Sloterdijk’s reservations regarding contemporary democracy go beyond its failure to mobilize thymos. He detects a growing tendency to envy and resentment, expressed in increasing public and private debt, an overextended welfare state, and burdensome taxation. In “A Grasping Hand,” an essay he published in the conservative magazine City Journal, he describes progressive income tax as “the functional equivalent of socialist expropriation.” As Sloterdijk sees it, “the modern democratic state gradually transformed into the debtor state, within the space of a century metastasizing into a colossal monster—one that breathes and spits out money.” Western countries, he continues,

do not live in a capitalist system but under a form of semi-socialism…. The grasping hand of government releases its takings mainly for the ostensible public interest, funding Sisyphean tasks in the name of “social justice.” …Free-market authors have also shown how the current situation turns the traditional meaning of exploitation upside down. In an earlier day the rich lived at the expense of the poor, directly and unequivocally; in a modern economy unproductive citizens increasingly live at the expense of productive ones—though in an equivocal way, since they are told, and believe, that they are disadvantaged and deserve more still.
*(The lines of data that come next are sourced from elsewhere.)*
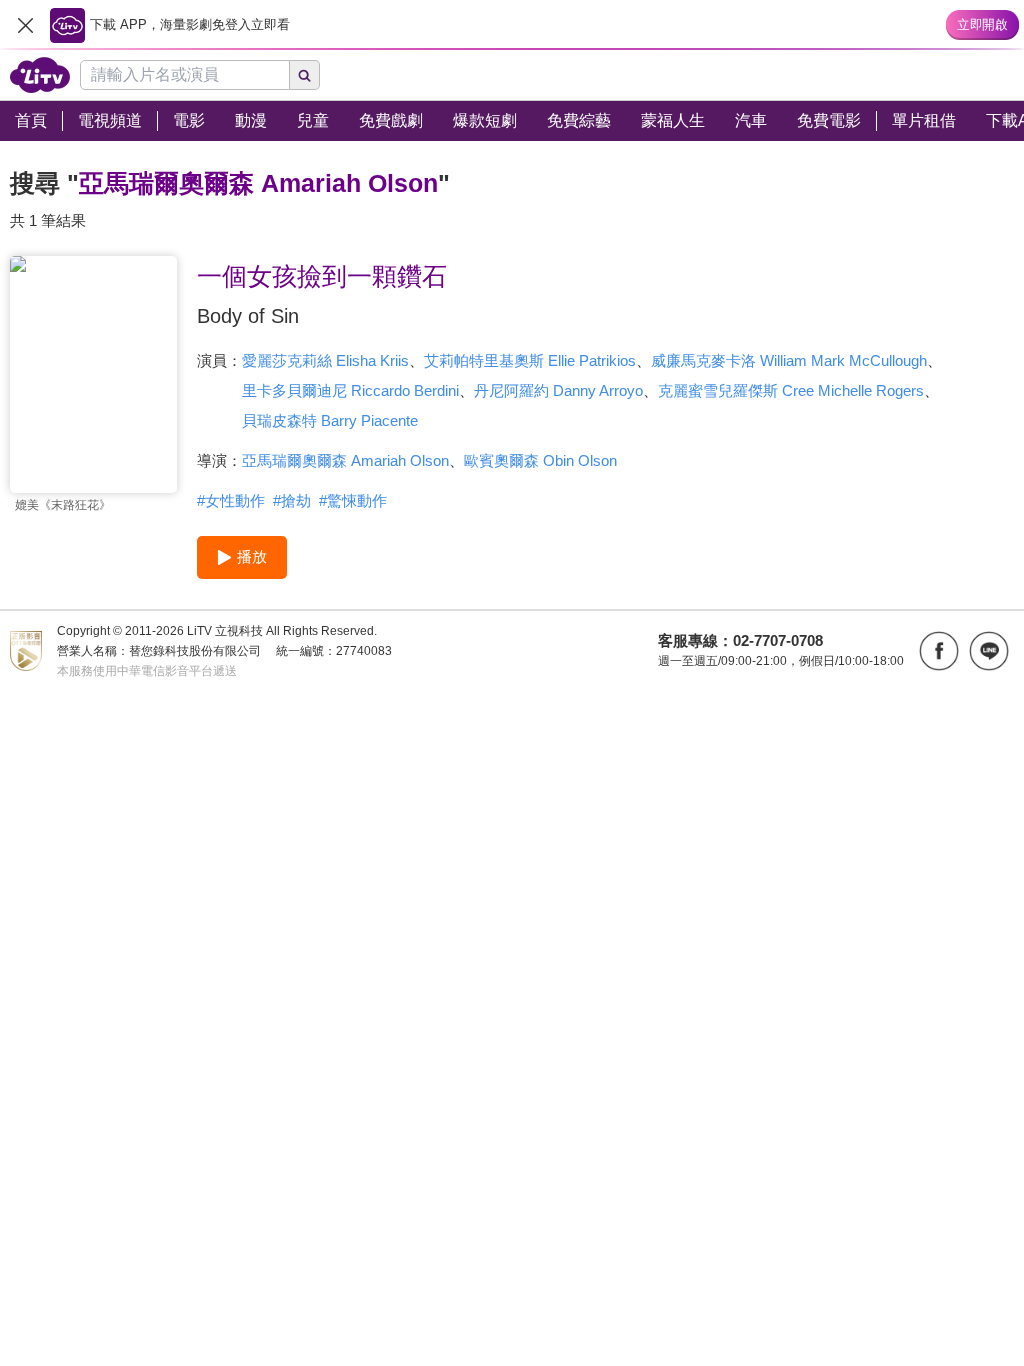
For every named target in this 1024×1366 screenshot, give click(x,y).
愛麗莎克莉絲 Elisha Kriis (325, 360)
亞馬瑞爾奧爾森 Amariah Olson (345, 460)
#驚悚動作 (353, 500)
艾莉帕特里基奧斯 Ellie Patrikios (530, 360)
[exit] (25, 25)
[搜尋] (305, 75)
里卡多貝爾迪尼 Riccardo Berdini (350, 390)
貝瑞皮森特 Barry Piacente (330, 420)
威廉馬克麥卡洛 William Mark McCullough (789, 360)
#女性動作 (231, 500)
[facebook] (939, 651)
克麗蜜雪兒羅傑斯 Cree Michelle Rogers (791, 390)
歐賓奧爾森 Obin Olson (540, 460)
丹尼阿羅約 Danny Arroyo (558, 390)
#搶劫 (292, 500)
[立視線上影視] (40, 75)
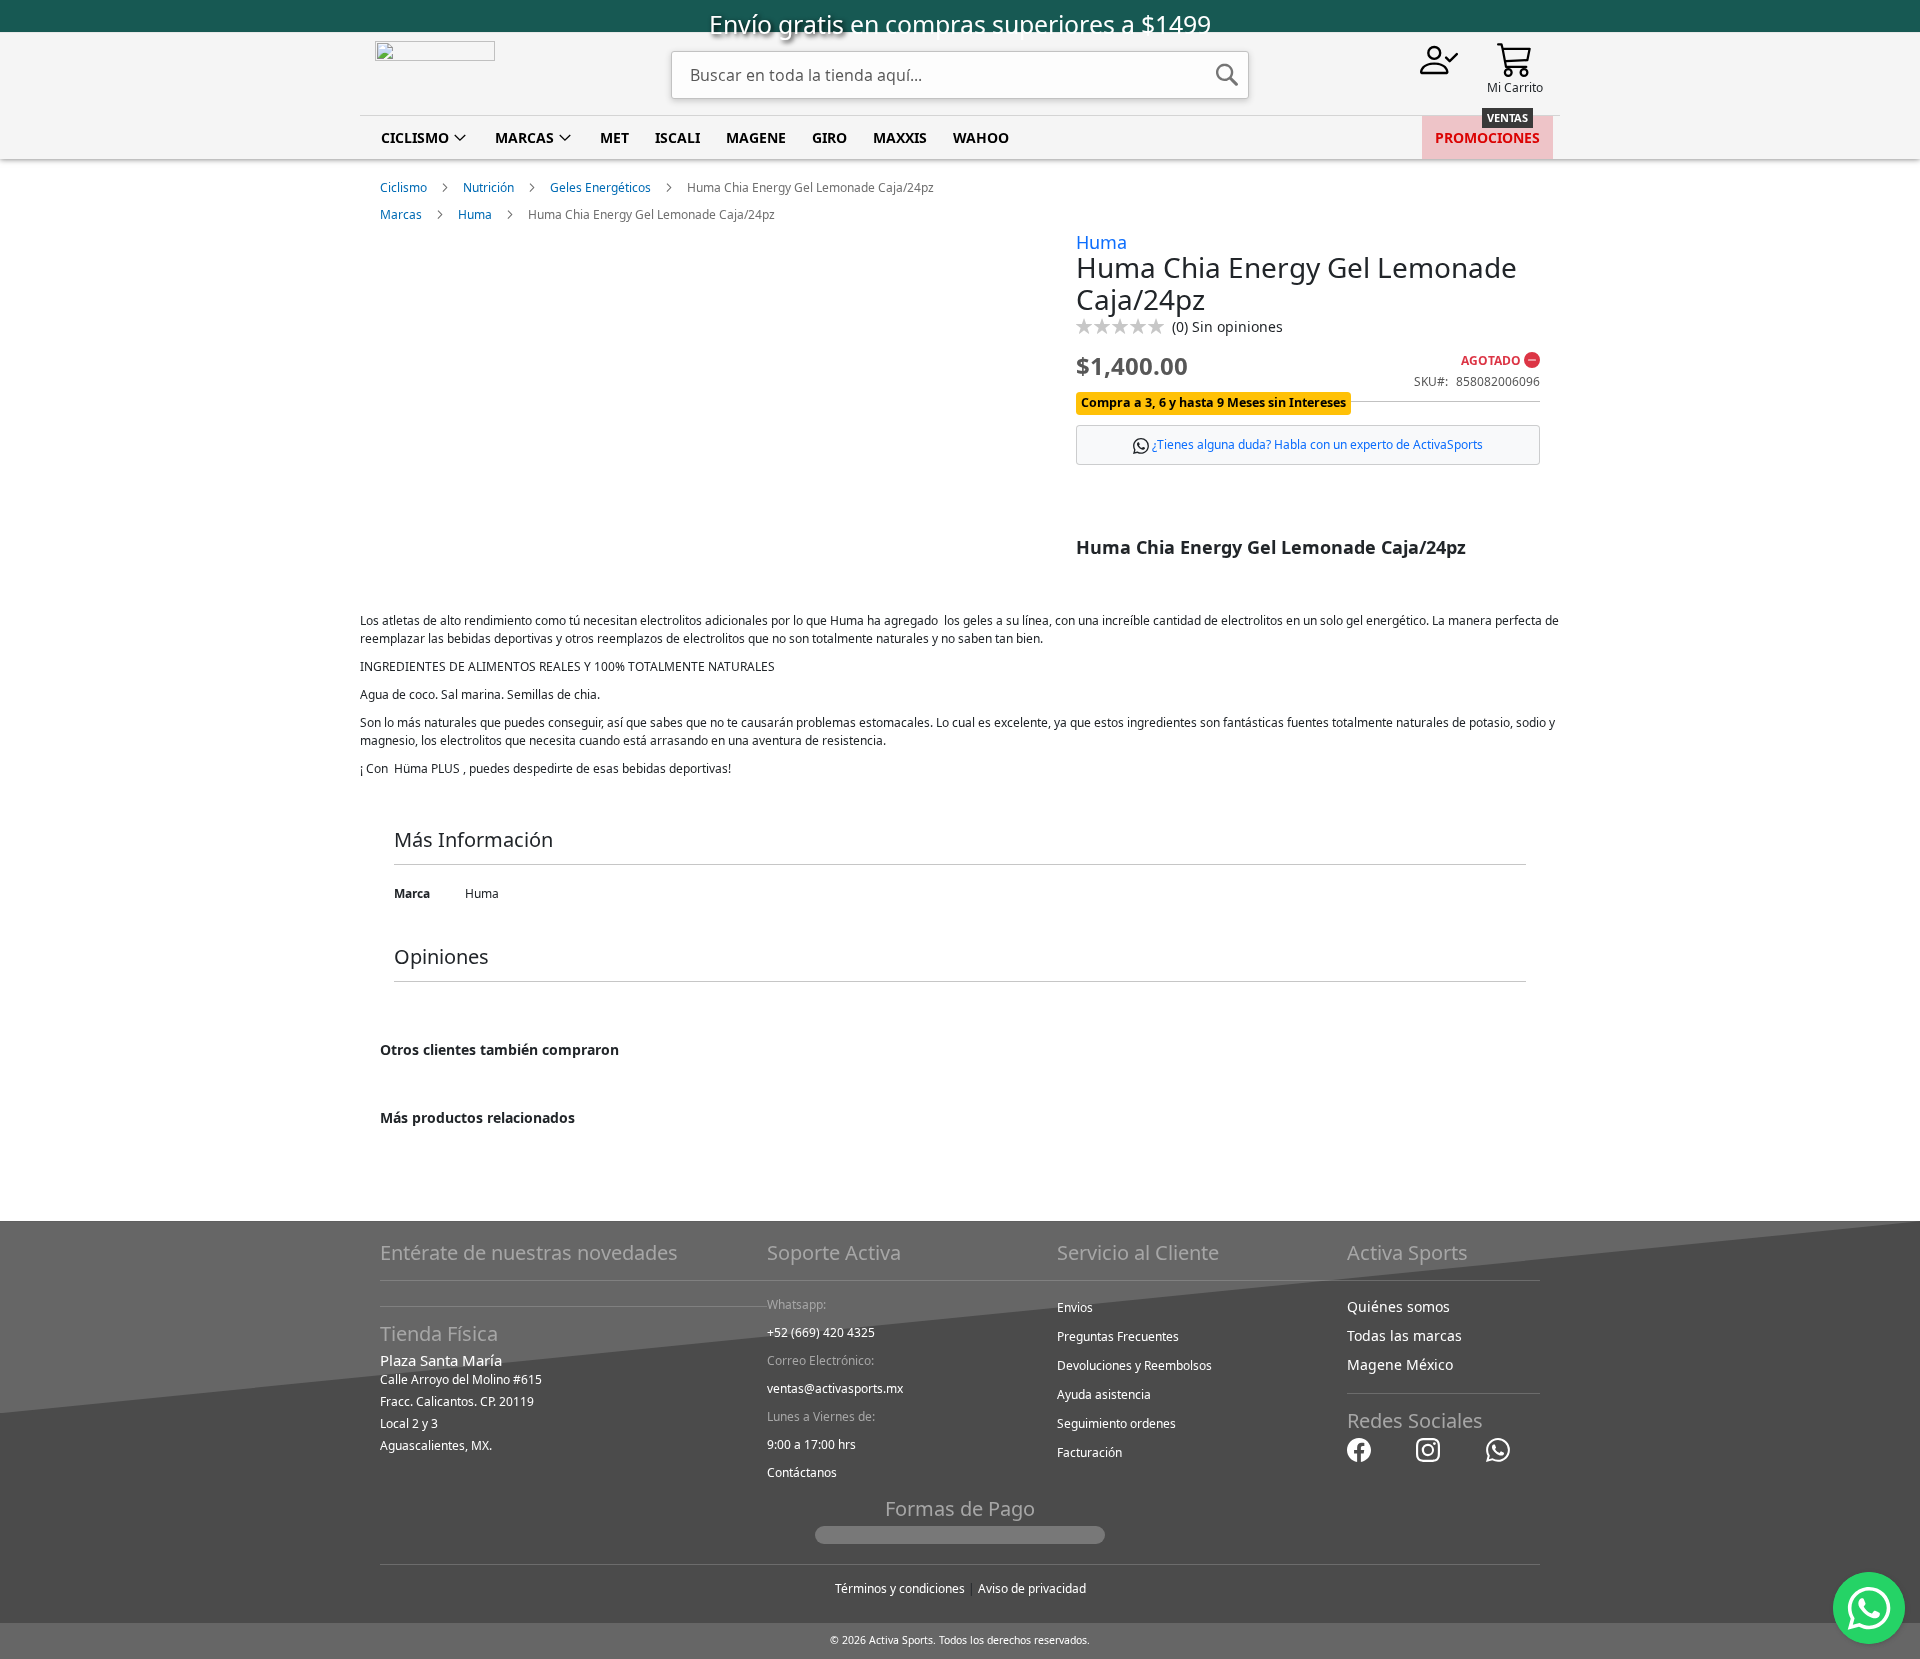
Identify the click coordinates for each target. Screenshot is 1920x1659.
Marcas (401, 214)
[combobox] (960, 75)
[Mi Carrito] (1515, 58)
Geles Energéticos (600, 187)
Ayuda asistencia (1104, 1394)
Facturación (1089, 1452)
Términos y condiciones (900, 1588)
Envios (1075, 1307)
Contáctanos (802, 1472)
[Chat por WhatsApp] (1498, 1448)
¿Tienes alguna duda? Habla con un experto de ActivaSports (1317, 444)
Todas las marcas (1404, 1335)
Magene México (1400, 1364)
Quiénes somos (1398, 1306)
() (1227, 326)
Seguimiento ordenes (1116, 1423)
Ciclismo (403, 187)
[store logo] (435, 74)
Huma (475, 214)
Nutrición (488, 187)
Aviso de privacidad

Sloterdijk’s solution to this threat of expropriation—one of the few concrete policy proposals he has advanced—is that taxation be replaced by voluntary donations. His belief that under the influence of popular ressentiment the modern state has become “a colossal monster” echoes some of Nietzsche’s attacks on democracy. In contemporary politics, the view that progressive income taxation is a form of exploitation is a position whose home is in the Tea Party and the free-market right. In a 2004 interview included in the recent collection Selected Exaggerations, Sloterdijk claimed that “a large number of poorer people are absolutely not exploited; they are people who nobody has deprived of anything, but who have consciously not used their opportunities, mainly because they probably found no incentives to rise above their situation.”

It may be a mistake to take Sloterdijk’s political views too seriously. He might think of them as applications of “spherology”—the grand theory of social forms that he has presented at such inordinate length—but this “theory” is too nebulous to imply anything very definite for politics. Nonetheless, some of Sloterdijk’s contributions to recent debates—such as an essay he wrote in 2016 for the magazine Cicero in which he defended tightening Germany’s borders on the ground that there was “no moral requirement for self-destruction”—suggest he believes his theory can support some questionable judgments about contemporary issues.

Despite the scornful attitude to professors expressed in his thoughts on the campus cemetery, Sloterdijk belongs in a European professorial tradition in his confident assertion of intellectual authority. But this is not some latter-day Max Weber, struggling to diagnose the disorder of the age in writings born from prolonged intellectual suffering. Throughout his career Sloterdijk has been a reactive thinker, voicing the passing moods of the time. Everything suggests he will continue running after the zeitgeist, blowing bubbles along the way.